-- start Records provided --

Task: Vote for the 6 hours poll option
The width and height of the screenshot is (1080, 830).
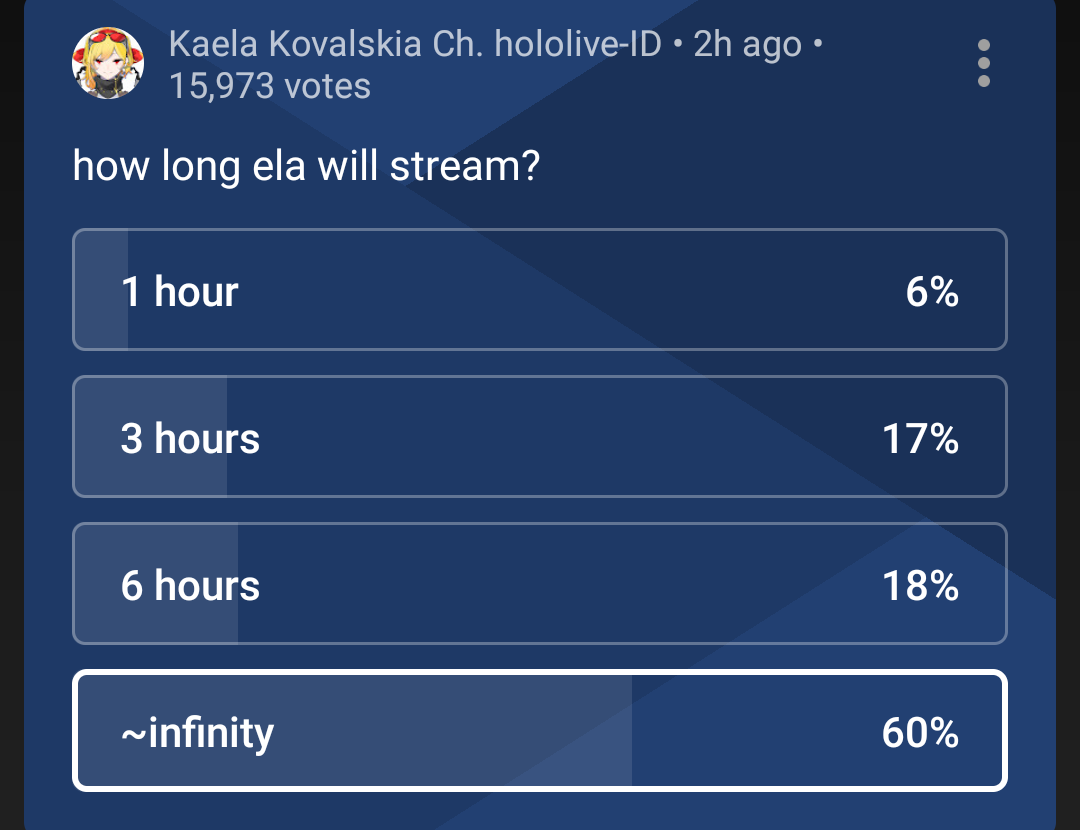Action: point(539,583)
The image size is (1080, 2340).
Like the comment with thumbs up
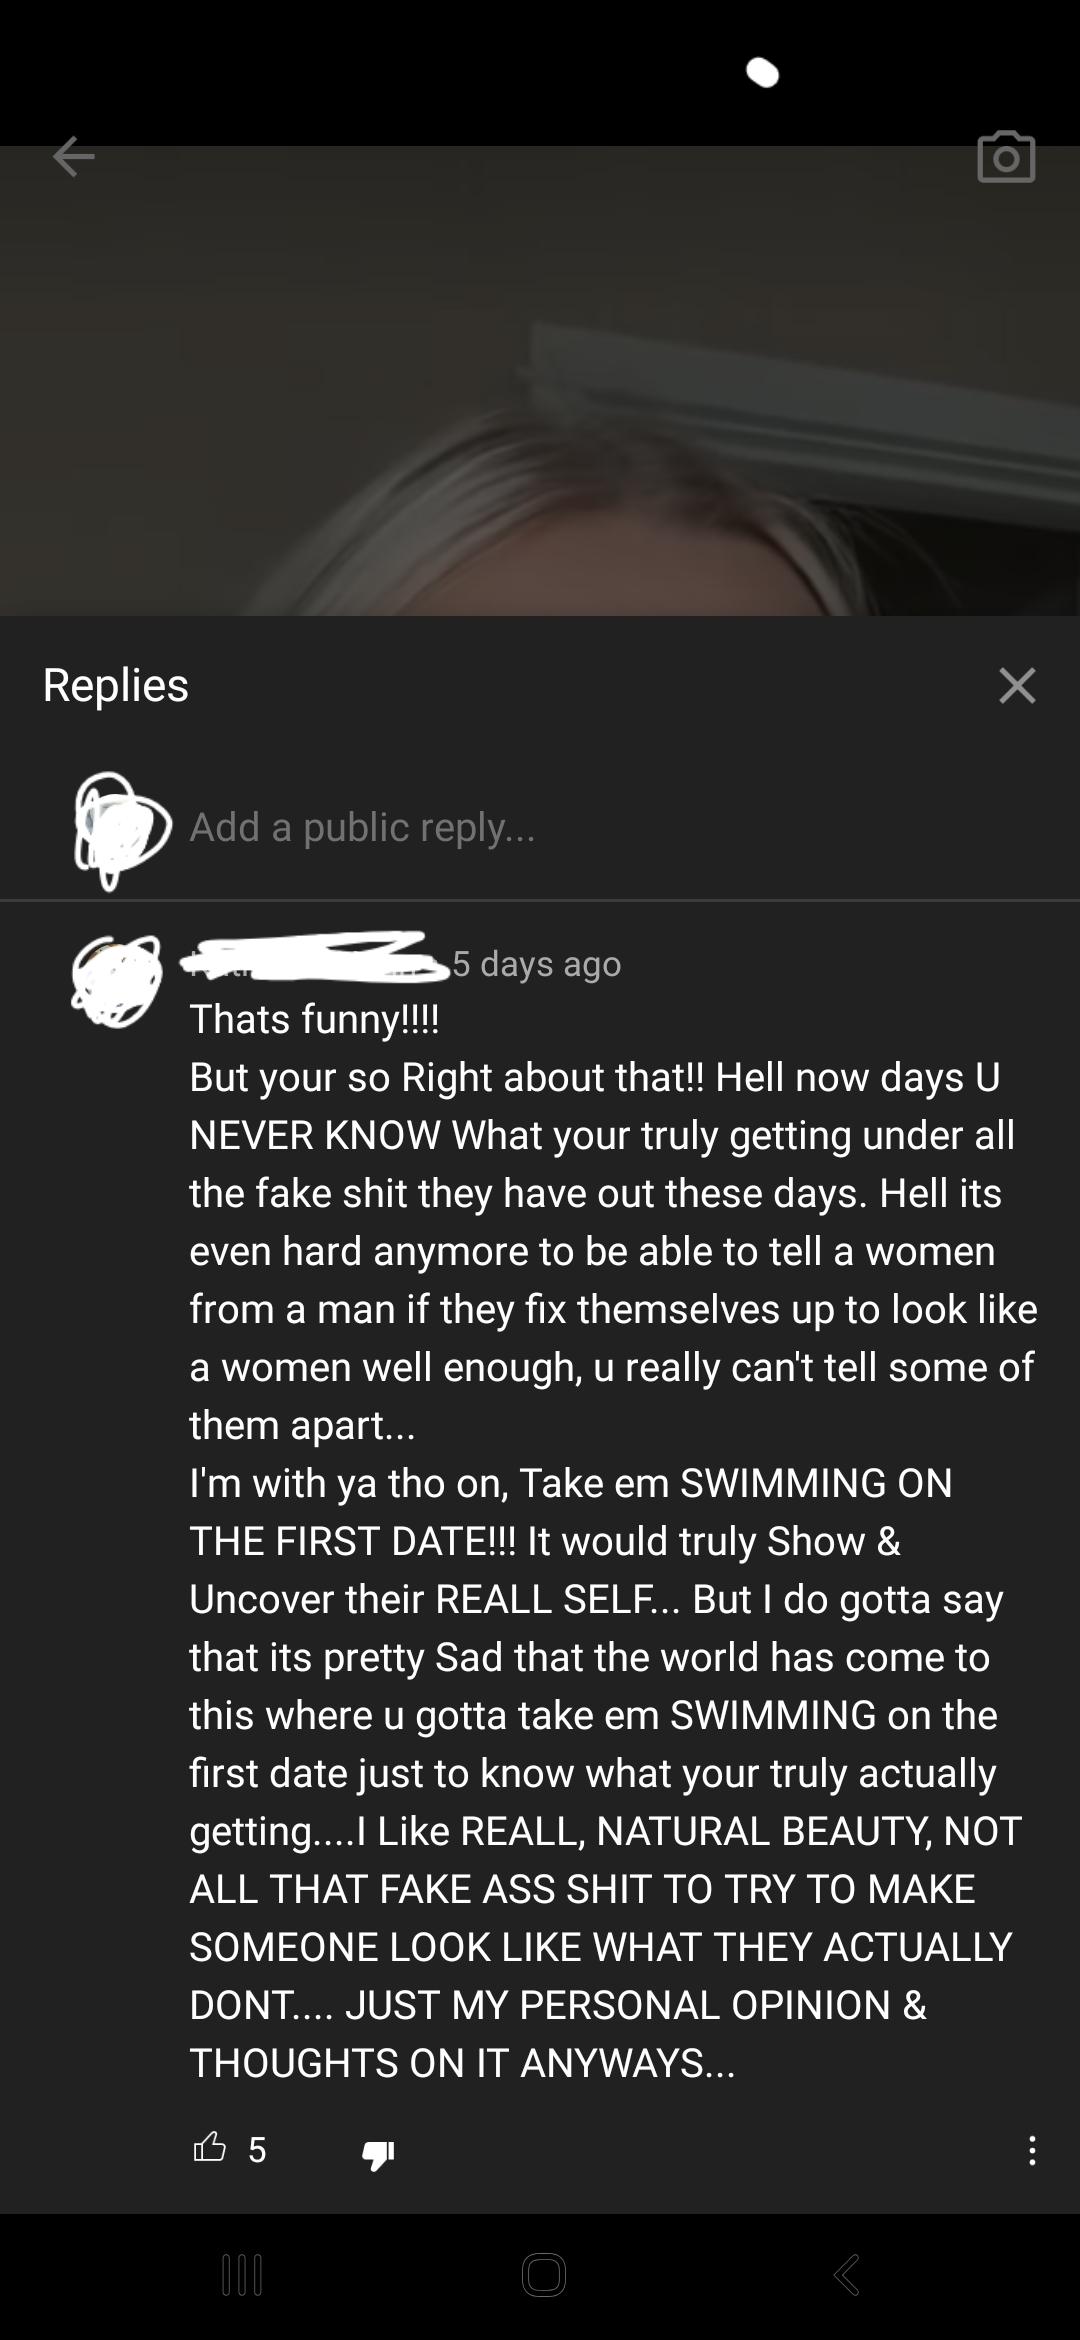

-- end Records provided --

=== Task statement ===
Can you output every line of the data above as a numbered list, skipping any blank lines and leaving out the pictures?

=== Correct result ===
1. Task: Vote for the 6 hours poll option
2. The width and height of the screenshot is (1080, 830).
3. Action: point(539,583)
4. The image size is (1080, 2340).
5. Like the comment with thumbs up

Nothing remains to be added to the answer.